This high quality six-part BBC series is world away from the average modern history `infotainment' programme. Historian Michael Wood, more normally seen in some exotic foreign location, brings enthusiasm and expertise to the subject and makes several thousand years of past events accessible to a wide audience.
This series is involving and informative, but it's not dumbed down or endlessly repetitive. There's no running and shouting in false excitement which plagues some archaeological digs, no tedious/preposterous dramatic reconstructions. Just plenty of info and insight, examined and shared by a congenial, knowledgeable host.
Wood aimed to tell the story of England as seen from the perspective of the common man, not simply the usual list of kings and queens and dates, which can feel sterile and separate from the reality of actual life. He chose Kibworth in Leciestershire because it is so well represented in various written archives: by fluke, a collection of three hamlets happen to be recorded in all manner of old documents giving a unique insight into the life and times of families 500 and more years ago. The paperwork was kept safe in an Oxford College archive, stashed within the library's stone walls where fire couldn't threaten this collection of revealing details about daily life.

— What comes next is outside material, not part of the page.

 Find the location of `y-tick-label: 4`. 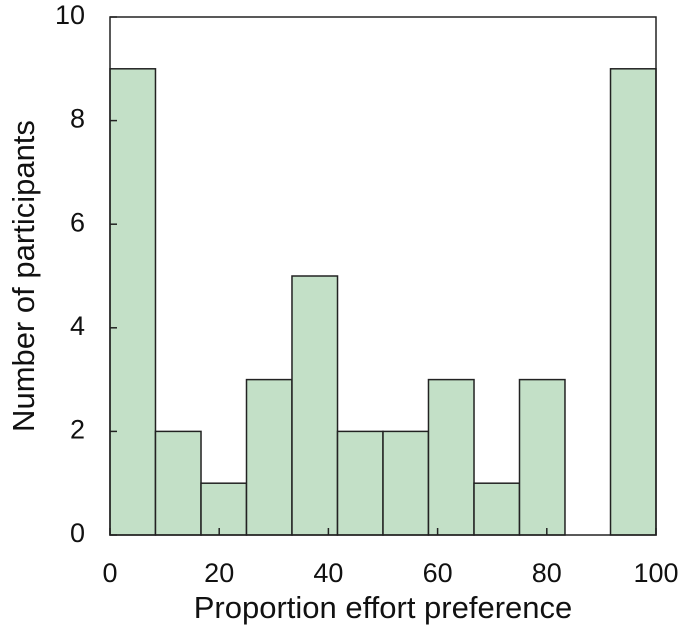

y-tick-label: 4 is located at coordinates (78, 326).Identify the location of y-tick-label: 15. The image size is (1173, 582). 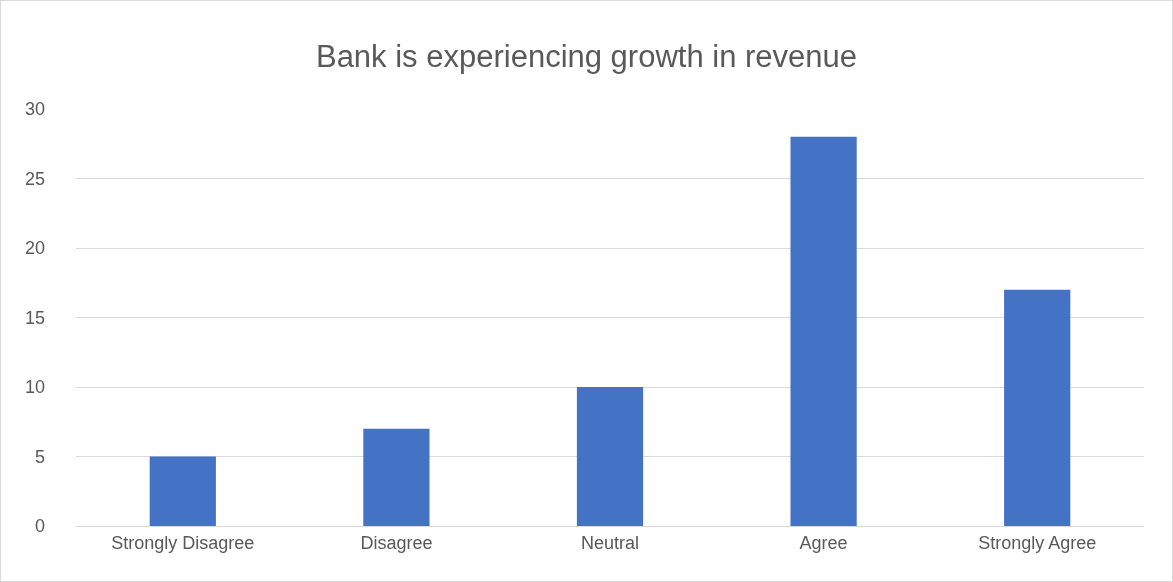
(34, 318).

Kibworth is also geographically slap-bang in the middle of the country, and was thus affected by almost every major turning point in British history, be it invaders from the south, east or north, or plague and pestilence. In many ways Kibworth could be `any village', and it serves extremely well to represent the typical development of English society over two millennium and more. Although Kibworth forms the centrepiece of the programmes, Wood wanders further afield as well, and as required to demonstrate any significant points of history where the Kibworth records have a gap in them. This is a mature investigation, not one hide-bound by nonsensical TV formalities...
The series involved an enormous commitment from the production team and took many months to research and film. The result is not only rewarding in depth as well as breadth, but also an intriguing reflection of a modern village throughout an average year. Part of what makes each programme very rewarding to watch is the involvement and enthusiasm of the local people, who played an enormous part in this project. They dug some 50 or 60 archaeological pits, supervised by historians and experts (including Carenza Lewis; always nice to see her on camera!), and found all manner of artefacts from pre-historic through Roman and Anglo-Saxon periods, past the Middle Ages and up to the late Georgian. One of the interesting on-camera experts was a bike-riding dude who knew his pot sherds backwards; someone would show him a fragment of battered ceramic and he could almost say whose workshop it had come from, 1500 years ago!
The series is divided into six periods from Romans to Normans; Domesday to Magna Carta; Great Famine and Black Death; Peasant's Revolt to Tudors, and then through the Industrial Revolution and two Word Wars. So we experience life in village England as revealed by the Roman villa and Norman castle, or the activities of viking settlers (including how place-names evolved from their language); from the effects of the 100 years war to the beginning of an education system and how it affected locals, all the way past the suffragettes, and Luftwaffe bombing in WW2.
High points for me included the Gar Tree, a local gathering / speaking point. Also, some of the best moments come when Wood examines actual documents from hundreds of years ago, poring over crumbling, yellowed pages, using his handy magnifying glass and translating from old English, rejoicing when a familiar family name pulls the thread of a story together. Proper historical research - as it occurs, on camera!
Low points? Hardly any... although I suspected that the `discovery' of a Norman `castle' at Kibworth was maybe a little more wishful thinking than an actual reality.
The filming is more intimate and relaxed than in a typical history series; Wood narrates each segments and does a goodly number of turns to camera while bounding around the landscape (wearing his trademark blue scarf, we noted), but his is far from the only voice we hear. Actually, some of the vox pop interviews get a bit repetitive, as does the footage of local folk in the pub. However, when local villagers speak the recorded words of their predecessors, it brings a very personal touch to details of what work they owed their landlord, or how many people they'd laid to rest in a period of plague. There are some extremely poignant, human moments.
I've just one big gripe about the DVD release: it could have been so much longer than just the original six 60 minute programmes. There must be tonnes of unused footage, and it would have been ideal to re-edit the episodes to give greater detail - or simply create a couple of extra bonus programmes for us enthusiasts.
The nature of the filming is rather more restrained than on, say, Michael Wood's Indian history series. It's less flamboyant and a little humdrum at times. However, the English countryside still provides some breath-taking moments, admirably captured by the crew.
If you ever felt really frustrated that Time Team only touches the tip of the iceberg (and that most TV archaeology progs end just as they start to get interesting), then the Story of England should prove thoroughly rewarding. I've enjoyed every episode and my understanding of how English culture and customs has grown considerably.